Help understanding the cluster aspects

I’m testing cratedb 4.5.0 as a solution for our data analysis needs. I’m running 3 servers all on a private vlan. Server-01 is the master right now. server-01 is importing a large dataset. server-02 and server-03 are part of the cluster, but not importing anything. I upgraded the kernel on server-03, and figured that it is part of a cluster so let’s reboot it to load the new kernel. server-01 stopped the import because server-03 left the cluster.
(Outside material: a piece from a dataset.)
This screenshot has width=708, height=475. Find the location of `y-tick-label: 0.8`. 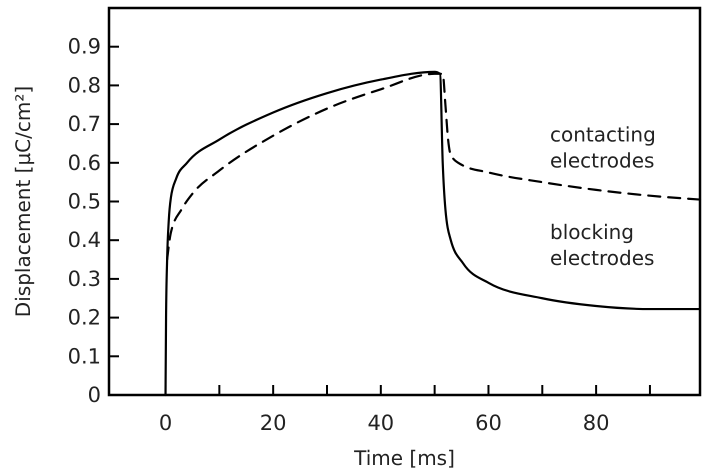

Here’s the error message:

COPY test_client_connections FROM 'file:///opt/data/working/*client_connections.csv.gz' WITH (format = 'csv', compression = 'gzip') RETURN SUMMARY;                                               
JobKilledException[Job killed. Participating node=server-03 disconnected.]

I found this in the docs, but it doesn’t seem to work as I expected. I have to shut down cratedb on the node first, which causes the above error on the other nodes.

Is there some doc I’m missing about how to do this?


What do you mean, by that there is no import running on server-02 and 03?
If they formed a cluster, most likely also data is written to node 02 and 03.
Also the COPY statement - if not specifically excluded - will run on all nodes in the cluster [1] :wink:

If you want to remove a node from the cluster it is always best to use a graceful stop, e.g. with the decomission statement [2]


[1] COPY FROM — CrateDB: Reference
[2] ALTER CLUSTER — CrateDB: Reference

Thanks for the pointers. The import is literally only running on server-01 via crash inside tmux. The source data csv zipfiles only exist on server-01. I can see the tables/shards spread across the cluster. I just didn’t expect the loss from 1 of 3 servers to not fail gracefully. As in, “1 of 3 is gone, ok carry on until t’s back”.

I’ll do the alter cluster statement before rebooting cluster members.